Posted: May 21, 2007

The nanostructure problem

(Nanowerk News) Modern high performance materials are revolutionizing our lives, from light high strength metals in aviation to exotic electronic materials in our computers. The frontier in materials research is to design novel materials where we control the atomic arrangements on the nano-meter scale to obtain some desired functionality: the dream of nanotechnology.
Michigan State University physicist Simon Billinge, together with Igor Levin from NIST, describe a fundamental impediment to this dream: the nanostructure problem ("The Problem with Determining Atomic Structure at the Nanoscale"). The powerful tools of crystallography, which are currently used to map out the atomic-scale structure of bulk materials, fail on the nanoscale, precisely the domain where nanotechnologists need to characterize and control structure.

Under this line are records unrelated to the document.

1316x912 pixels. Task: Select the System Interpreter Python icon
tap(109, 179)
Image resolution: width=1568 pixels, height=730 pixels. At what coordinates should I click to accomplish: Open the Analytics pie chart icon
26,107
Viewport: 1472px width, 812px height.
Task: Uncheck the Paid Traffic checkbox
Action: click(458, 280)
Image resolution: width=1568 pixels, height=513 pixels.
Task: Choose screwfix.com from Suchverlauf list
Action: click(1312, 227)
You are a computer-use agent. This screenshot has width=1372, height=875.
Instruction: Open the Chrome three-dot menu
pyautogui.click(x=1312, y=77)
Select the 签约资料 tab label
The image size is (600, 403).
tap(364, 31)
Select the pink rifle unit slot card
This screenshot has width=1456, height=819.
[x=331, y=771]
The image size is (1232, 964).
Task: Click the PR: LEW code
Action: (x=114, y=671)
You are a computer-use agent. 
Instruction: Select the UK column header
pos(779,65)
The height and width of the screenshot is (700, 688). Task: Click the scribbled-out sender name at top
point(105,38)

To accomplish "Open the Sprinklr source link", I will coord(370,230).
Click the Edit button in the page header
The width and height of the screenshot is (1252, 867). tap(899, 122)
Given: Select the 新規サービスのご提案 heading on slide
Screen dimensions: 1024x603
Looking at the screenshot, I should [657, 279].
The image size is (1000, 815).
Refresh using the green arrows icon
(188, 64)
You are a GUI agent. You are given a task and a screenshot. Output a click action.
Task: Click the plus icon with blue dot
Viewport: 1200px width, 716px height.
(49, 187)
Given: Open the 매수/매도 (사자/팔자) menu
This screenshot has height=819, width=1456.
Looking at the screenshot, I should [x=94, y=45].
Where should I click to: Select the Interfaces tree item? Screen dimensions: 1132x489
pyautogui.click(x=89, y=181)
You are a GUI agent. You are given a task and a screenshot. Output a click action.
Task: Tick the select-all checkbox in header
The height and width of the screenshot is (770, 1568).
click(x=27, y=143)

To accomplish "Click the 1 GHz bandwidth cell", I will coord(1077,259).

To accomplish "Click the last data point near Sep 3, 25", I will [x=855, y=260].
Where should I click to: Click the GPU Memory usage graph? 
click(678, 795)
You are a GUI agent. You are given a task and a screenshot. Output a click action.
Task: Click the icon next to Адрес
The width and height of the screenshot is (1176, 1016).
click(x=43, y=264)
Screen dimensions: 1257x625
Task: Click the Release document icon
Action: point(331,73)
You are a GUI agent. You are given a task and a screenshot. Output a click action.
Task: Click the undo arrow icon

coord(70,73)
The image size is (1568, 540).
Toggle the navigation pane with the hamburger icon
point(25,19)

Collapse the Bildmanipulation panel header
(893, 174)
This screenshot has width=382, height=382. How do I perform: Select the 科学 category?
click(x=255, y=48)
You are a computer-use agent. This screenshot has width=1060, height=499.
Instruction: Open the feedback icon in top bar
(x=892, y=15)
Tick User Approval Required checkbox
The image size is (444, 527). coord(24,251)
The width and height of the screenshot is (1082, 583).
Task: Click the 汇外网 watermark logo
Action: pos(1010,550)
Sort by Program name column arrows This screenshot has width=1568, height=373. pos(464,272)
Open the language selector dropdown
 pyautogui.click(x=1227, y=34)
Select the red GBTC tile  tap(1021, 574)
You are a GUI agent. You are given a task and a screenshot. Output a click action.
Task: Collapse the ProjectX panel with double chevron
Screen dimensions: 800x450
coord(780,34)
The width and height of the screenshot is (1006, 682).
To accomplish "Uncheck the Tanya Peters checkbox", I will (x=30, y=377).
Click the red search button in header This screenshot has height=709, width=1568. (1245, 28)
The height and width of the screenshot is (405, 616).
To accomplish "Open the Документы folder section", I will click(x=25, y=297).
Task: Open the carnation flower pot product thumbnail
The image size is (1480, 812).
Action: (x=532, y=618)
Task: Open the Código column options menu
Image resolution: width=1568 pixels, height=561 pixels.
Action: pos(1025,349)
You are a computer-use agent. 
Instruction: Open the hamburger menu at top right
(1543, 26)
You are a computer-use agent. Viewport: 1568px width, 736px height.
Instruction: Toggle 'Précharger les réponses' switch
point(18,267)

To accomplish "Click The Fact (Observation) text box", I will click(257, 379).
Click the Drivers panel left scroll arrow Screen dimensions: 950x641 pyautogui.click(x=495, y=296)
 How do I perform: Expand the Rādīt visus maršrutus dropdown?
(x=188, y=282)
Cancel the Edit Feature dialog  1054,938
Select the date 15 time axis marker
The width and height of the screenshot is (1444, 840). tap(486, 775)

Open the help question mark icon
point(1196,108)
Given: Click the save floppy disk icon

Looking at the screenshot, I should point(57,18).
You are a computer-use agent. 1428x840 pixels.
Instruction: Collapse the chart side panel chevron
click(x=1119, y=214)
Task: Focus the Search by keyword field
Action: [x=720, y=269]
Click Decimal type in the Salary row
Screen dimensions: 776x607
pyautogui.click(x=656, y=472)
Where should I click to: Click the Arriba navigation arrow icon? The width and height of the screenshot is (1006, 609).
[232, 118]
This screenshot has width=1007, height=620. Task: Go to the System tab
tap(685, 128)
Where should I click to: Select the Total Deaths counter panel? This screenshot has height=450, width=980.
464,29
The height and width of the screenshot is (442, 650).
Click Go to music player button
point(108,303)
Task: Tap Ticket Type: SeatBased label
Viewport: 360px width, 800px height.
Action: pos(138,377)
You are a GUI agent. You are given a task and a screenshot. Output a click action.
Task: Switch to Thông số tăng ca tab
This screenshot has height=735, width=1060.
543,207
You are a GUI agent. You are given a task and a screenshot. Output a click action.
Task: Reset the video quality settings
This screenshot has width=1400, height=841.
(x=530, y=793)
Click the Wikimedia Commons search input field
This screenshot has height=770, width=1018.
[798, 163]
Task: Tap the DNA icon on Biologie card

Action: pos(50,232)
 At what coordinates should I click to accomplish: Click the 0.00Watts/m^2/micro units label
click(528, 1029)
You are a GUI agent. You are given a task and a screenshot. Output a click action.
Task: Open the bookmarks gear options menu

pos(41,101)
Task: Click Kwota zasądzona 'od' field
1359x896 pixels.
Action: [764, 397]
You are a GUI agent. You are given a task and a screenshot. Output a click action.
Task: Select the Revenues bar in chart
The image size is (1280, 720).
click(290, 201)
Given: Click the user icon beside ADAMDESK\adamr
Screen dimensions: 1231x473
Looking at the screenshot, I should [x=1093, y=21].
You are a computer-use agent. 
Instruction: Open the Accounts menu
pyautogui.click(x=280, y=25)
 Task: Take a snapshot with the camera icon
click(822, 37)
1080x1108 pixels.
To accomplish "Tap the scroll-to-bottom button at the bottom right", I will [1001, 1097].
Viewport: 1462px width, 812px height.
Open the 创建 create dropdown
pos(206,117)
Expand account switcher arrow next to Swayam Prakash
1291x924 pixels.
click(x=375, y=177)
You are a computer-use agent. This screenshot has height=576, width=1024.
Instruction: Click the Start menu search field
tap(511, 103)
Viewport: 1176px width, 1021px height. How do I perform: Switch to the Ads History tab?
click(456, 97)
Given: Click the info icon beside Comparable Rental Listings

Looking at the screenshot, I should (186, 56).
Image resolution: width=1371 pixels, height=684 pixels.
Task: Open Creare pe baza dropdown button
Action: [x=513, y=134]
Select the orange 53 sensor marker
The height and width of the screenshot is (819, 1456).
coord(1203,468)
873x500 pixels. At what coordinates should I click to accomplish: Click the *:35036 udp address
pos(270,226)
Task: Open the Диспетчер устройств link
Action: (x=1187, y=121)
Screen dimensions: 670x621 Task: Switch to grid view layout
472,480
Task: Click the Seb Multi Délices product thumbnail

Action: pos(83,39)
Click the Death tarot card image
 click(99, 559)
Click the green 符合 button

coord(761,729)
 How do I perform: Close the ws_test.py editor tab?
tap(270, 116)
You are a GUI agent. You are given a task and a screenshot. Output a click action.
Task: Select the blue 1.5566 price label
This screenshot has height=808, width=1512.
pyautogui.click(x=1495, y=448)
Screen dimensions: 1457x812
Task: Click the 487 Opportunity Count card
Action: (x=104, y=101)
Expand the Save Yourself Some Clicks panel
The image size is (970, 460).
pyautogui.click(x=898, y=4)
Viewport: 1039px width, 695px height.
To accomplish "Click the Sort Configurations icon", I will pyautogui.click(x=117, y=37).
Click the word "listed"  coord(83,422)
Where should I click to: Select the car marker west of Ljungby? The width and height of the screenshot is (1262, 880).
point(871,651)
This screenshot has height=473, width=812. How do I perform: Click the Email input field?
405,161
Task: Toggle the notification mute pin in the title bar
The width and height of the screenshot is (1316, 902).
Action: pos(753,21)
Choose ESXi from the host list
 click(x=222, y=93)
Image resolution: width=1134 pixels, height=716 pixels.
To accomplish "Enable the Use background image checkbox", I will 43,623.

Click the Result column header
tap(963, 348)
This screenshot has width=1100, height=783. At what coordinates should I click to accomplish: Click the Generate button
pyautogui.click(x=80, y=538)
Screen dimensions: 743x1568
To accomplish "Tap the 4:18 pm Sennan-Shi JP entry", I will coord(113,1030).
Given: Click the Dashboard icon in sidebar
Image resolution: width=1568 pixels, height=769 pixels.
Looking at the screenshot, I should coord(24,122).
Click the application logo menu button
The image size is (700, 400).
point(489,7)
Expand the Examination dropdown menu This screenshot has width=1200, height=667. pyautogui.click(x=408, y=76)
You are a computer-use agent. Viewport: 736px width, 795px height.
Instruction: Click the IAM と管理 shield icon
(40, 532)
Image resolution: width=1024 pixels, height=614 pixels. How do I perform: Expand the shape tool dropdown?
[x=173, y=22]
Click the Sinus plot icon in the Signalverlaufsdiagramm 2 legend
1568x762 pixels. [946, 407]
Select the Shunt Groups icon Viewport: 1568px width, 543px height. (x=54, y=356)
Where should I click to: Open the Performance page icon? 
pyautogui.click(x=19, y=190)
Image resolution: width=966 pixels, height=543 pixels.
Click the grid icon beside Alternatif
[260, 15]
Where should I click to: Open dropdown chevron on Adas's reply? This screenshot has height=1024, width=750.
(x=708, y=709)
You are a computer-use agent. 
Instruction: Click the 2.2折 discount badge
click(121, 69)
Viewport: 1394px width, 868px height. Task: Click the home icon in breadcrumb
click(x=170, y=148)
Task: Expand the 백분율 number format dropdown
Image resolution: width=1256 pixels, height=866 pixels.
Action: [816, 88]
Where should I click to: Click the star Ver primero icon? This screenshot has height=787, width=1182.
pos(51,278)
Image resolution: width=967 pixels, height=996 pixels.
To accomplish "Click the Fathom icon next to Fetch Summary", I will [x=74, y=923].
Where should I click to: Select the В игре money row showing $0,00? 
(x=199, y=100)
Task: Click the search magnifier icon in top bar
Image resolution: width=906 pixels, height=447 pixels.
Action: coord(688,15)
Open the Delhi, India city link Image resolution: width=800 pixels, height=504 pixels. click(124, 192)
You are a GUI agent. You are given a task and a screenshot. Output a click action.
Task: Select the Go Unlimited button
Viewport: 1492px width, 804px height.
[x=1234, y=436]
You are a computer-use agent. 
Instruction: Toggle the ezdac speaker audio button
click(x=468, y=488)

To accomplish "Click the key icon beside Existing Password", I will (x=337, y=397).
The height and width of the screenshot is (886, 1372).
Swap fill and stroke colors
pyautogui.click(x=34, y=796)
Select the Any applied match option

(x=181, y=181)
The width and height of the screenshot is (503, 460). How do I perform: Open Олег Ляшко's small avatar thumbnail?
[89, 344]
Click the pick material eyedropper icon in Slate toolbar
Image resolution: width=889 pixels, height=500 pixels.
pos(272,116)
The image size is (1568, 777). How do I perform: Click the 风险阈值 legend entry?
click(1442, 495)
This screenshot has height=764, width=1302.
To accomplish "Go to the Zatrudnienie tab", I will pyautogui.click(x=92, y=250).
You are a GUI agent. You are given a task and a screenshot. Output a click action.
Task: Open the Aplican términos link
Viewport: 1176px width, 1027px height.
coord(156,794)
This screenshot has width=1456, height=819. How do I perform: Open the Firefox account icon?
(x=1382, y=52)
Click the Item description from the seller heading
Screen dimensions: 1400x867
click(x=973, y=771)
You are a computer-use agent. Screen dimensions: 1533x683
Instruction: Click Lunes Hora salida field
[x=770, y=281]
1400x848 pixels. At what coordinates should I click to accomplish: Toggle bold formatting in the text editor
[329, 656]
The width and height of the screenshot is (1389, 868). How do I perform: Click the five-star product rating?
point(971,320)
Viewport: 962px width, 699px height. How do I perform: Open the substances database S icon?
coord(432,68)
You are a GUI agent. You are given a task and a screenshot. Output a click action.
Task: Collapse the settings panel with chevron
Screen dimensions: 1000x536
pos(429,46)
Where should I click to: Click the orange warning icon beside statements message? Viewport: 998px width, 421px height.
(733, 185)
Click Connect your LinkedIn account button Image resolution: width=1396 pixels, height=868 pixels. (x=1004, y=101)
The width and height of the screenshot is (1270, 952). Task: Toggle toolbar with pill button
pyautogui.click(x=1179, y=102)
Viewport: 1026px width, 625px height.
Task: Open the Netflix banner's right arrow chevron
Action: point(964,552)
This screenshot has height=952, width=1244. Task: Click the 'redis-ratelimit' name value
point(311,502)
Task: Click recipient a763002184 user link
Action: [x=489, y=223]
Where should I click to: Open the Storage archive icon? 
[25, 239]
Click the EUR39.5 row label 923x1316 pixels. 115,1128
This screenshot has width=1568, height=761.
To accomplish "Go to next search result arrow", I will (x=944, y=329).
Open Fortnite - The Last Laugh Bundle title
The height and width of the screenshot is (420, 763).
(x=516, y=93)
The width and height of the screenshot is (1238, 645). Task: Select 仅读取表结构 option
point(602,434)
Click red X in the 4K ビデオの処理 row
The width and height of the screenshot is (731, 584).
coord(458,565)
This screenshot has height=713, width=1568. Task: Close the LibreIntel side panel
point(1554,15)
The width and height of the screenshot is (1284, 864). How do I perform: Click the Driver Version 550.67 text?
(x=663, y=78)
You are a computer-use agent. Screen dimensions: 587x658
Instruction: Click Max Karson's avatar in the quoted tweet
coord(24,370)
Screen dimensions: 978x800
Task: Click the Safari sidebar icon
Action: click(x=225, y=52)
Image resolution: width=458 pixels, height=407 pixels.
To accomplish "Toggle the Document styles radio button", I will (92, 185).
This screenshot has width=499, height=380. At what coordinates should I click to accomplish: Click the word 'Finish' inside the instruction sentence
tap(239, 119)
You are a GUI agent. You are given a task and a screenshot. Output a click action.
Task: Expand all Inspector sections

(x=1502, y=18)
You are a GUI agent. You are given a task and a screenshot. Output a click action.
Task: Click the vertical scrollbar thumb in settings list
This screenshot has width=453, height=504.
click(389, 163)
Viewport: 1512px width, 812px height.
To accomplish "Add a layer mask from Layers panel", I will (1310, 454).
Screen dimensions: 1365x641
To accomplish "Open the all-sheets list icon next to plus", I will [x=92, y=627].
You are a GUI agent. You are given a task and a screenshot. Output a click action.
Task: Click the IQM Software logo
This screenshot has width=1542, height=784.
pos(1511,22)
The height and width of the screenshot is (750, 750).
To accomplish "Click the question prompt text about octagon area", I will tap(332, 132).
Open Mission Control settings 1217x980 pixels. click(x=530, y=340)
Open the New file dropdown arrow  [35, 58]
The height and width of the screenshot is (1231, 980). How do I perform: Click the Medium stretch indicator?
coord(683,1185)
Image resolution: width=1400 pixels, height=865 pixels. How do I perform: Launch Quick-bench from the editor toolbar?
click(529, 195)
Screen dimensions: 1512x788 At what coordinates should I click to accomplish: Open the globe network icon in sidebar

Beyond describing the nanostructure problem, the authors propose a generic approach, "complex modeling" – combining experimental results and theory in a coherent computational framework – to solve this problem. The structure problem – solving the structure of bulk crystals – was solved in the first half of the 20th century and gave rise to the materials revolution we have seen. Now, at the beginning of the 21st century, a similar breakthrough is needed to solve the nanostructure problem and herald real materials control at the nanoscale and the next chapter in the materials revolution.